Across ten bold reinterpretations of classic Miles repertoire, the album traces a wide arc—from bebop roots in the 1950s to the electric openness unleashed with Bitches Brew in 1970—while three original compositions by Hutchinson extend that lineage into the present. “This project is not about trying to recreate Miles,” Hutchinson says. “It’s about continuing that conversation he started.” Born just months after Bitches Brew was released, Hutch brings more than three decades of experience with a true Who’s Who of jazz, channeling not imitation but evolution. His drumming nods to the lineage of Miles’s great rhythmic architects—Kenny Clarke, Philly Joe Jones, Jimmy Cobb, Jack DeJohnette, Billy Hart, Al Foster—while speaking unmistakably in his own voice.
For Hutchinson, thinking about Miles’s drummers is really thinking about the evolution of the music itself. Each represented a chapter in Miles’s story, each reshaped how the music could feel. That philosophy animates Kind of Now, which swings fiercely when required and opens into modern, elastic space when the moment calls for it. As Christian McBride writes in the liner notes, there’s no shortage of Miles tribute records—but this one feels different.
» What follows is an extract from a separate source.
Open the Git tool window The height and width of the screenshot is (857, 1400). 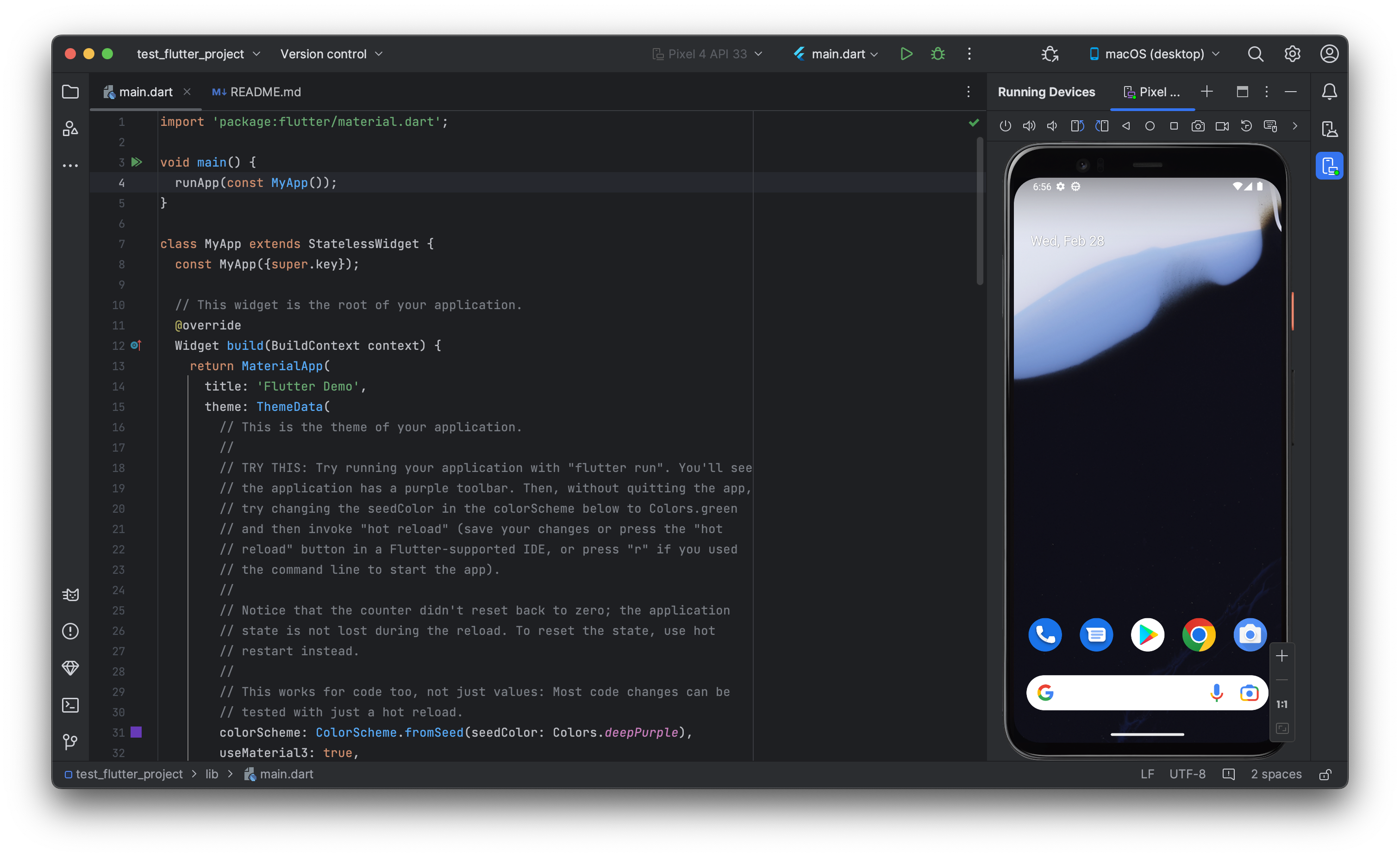tap(70, 741)
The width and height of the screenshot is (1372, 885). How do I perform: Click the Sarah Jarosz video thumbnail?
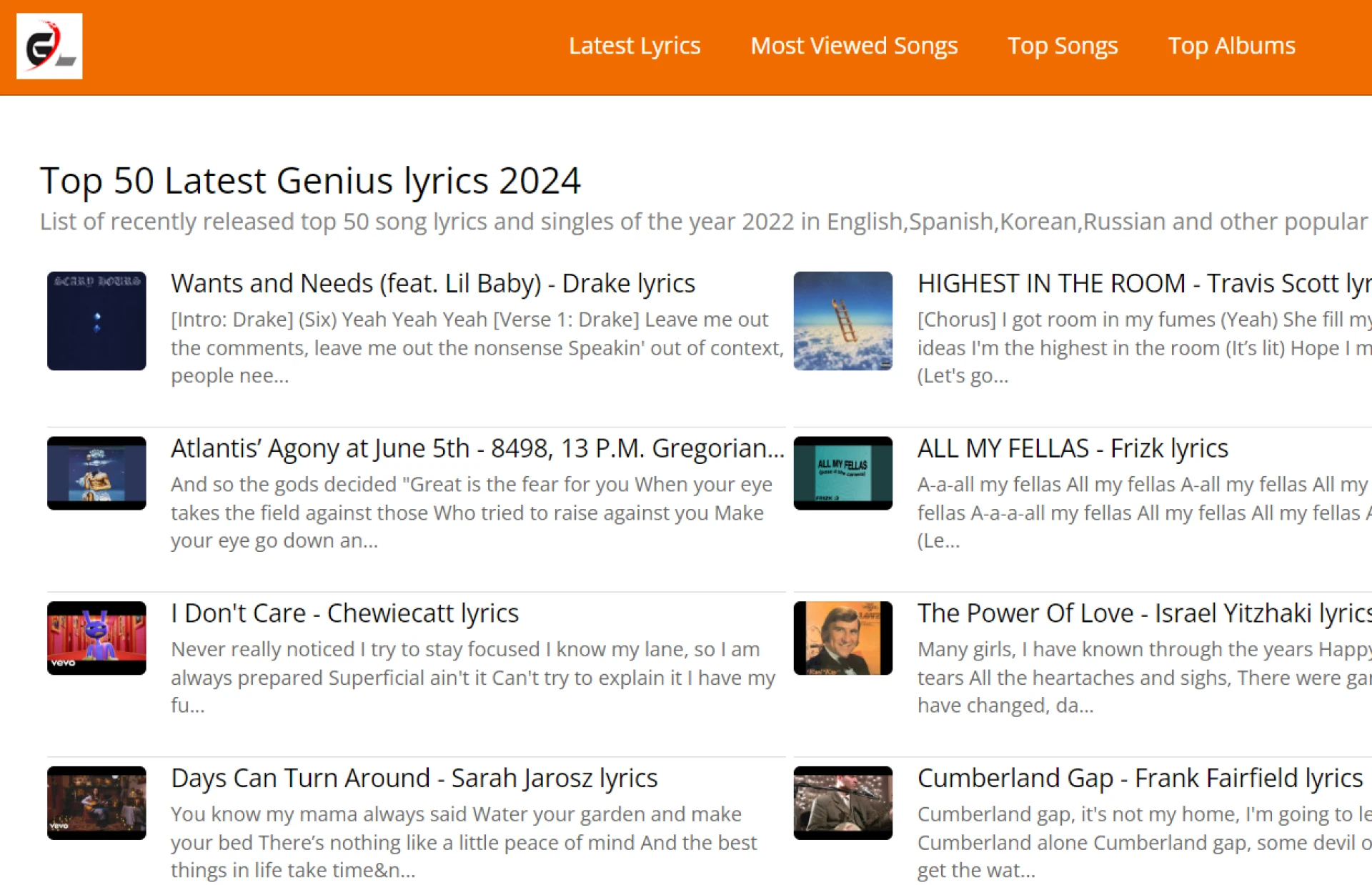click(96, 803)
The difference also lies in the band: a carefully chosen ensemble of young legends and modern lions, selected in the true Miles tradition. Trumpeter Ambrose Akinmusire brings one of the most distinctive voices of the 21st century, honoring Miles not by copying him but by sounding unmistakably like himself. Guitarists Emmanuel Michael and Jakob Bro offer contrasting but complementary perspectives—Michael representing the next generation of voices Miles always sought, Bro painting with color, atmosphere, and space reminiscent of In a Silent Way. Saxophonist Ron Blake, a longtime collaborator of Hutchinson dating back to their Roy Hargrove days, anchors the frontline with depth and history. Pianist Gerald Clayton contributes an authoritative, forward-looking presence, while bassist Joe Sanders grounds everything with a time feel that breathes—rooted, expansive, and personal.
Together, these six musicians listen deeply, interact fearlessly, and explore familiar material in ways that invite fresh attention. Classics like “Ah-Leu-Cha,” “Seven Steps to Heaven,” and “Bitches Brew” are reimagined without leaning on the obvious, while Hutchinson’s drum interludes weave the program into a cohesive, forward-leaning statement. Kind of Now – The Pulse of Miles Davis doesn’t memorialize Miles Davis—it activates him, reminding us that his music was always about motion, risk, and now. Kind of now.